Hélas ! oui, nous le connaissions tous ! Je n’avais plus qu’à tendre mes mains vers le ciel.

Ma famille s’était réfugiée au couvent de Belem. La portière me vit entrer avec effroi. Que se passait-il ? Cette femme me supplia de me calmer. La veille, ma mère, au bruit d’une fusillade du côté de la Quinta, s’était persuadée qu’on avait tué mon frère Santiago et avait perdu la raison. En ce moment elle était moins agitée ; mais ma présence pouvait être la cause d’une nouvelle crise. Je me résignai ; j’allai seulement donner un baiser à ma fille Élisa, et je sortis.

Aux prisonniers attachés debout dans le camp, on avait donné pour spectacle un de leurs amis, gisant sur la terre, enveloppé ou plutôt étroitement emprisonné dans une peau de bœuf très-dure, qui l’obligeait à se courber en deux ; ses os étaient à moitié brisés, sa figure était injectée et noire de sang ; il s’agitait et se roulait à droite et à gauche avec des gémissements lamentables[2]. Ibarra, qui venait de temps à autre jouir de la vue de ces tortures, trouva que ce mouvement de sa victime pouvait être pour elle une sorte de soulagement. Il fit enfoncer en terre deux files d’estacades et ordonna de placer le malheureux dans l’intervalle étroit qui les séparait, afin qu’il lui fût impossible de se mouvoir. Je ne dirai que le surnom du supplicié : c’était Zulio.

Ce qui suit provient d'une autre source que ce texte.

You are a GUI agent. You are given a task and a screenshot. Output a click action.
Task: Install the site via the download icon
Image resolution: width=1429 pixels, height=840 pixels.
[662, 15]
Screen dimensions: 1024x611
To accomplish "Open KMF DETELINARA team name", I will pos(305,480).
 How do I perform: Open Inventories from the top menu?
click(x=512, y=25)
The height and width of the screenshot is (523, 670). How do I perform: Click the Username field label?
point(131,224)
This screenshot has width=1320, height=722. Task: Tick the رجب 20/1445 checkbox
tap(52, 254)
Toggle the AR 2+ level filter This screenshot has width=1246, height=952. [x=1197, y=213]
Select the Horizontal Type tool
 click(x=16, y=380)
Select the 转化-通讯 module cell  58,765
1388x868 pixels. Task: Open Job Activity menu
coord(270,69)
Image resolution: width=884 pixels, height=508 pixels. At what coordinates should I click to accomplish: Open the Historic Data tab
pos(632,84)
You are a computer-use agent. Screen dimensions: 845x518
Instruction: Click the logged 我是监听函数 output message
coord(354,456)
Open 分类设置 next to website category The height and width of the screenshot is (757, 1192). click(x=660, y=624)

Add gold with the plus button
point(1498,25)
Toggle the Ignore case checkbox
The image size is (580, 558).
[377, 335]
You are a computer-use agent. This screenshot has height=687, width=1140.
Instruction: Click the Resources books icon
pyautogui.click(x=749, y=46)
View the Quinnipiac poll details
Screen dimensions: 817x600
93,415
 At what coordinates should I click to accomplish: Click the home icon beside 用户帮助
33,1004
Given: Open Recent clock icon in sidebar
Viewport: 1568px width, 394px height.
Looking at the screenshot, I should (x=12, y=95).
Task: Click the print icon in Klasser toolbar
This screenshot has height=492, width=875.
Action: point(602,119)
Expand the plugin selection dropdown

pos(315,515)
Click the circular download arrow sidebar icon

J’errais du camp à la ville, de la ville au camp, pour voir tour à tour mes enfants et mon mari.

Je fis porter à Don José un sombrero, qui fut aussitôt brûlé par les soldats. À peine lui donnait-on une fois par jour un peu de nourriture : on détachait alors une de ses mains, et au lieu de cuiller il n’avait qu’une petite palette en bois. Je réussis à lui faire parvenir un peu de limonade dans un pot de terre : on la laissa passer parce qu’on croyait que c’était de l’eau.


II

Jusqu’alors le véritable chef de l’insurrection, Herrera, avait échappé aux poursuites. Il fut arrêté et frappé à coups de sabre. Quand on le garrotta, Ibarra ordonna que le laço fût serré étroitement sur ses blessures mêmes. On lui infligea le supplice du retobado avec des raffinements d’une cruauté inouïe. Le cuir avait été disposé en rond ; on avait forcé Herrera à s’asseoir au milieu, et, après lui avoir passé la tête entre les jambes, on avait cousu autour de lui le cuir en pressant son corps : plusieurs hommes s’asseyaient dessus pour opérer ce refoulement. Quand la boule de cuir contenant Herrera fut réduite au moindre volume possible, on l’attacha par une corde à un cheval et on la fit bondir par les rues. Qui sait à quel moment Herrera rendit le dernier soupir ?…

Après huit jours, Ibarra fit détacher et mettre en liberté quelques-unes de ses victimes, entre autres mon frère, qui n’avait pas pris la moindre part à la révolte. Les autres furent conduits à un campement plus éloigné.

Je restai dans l’incertitude la plus douloureuse sur le sort de Don José. J’ignorais si l’on n’avait pas résolu de lui faire subir le supplice des lances.

J’appris enfin qu’il était sorti du camp attaché derrière un cavalier en croupe, avec un nommé Unzaga, homme d’une bonne famille et qui lui était dévoué. Où les avait-on conduits ? à la mort ? en exil ?…

Le bruit se répandit ensuite qu’il avait passé à Ma-

  1. Cinq cents francs.
  2. On appelle ce supplice (inventé, dit-on, par Artigas) le retobado.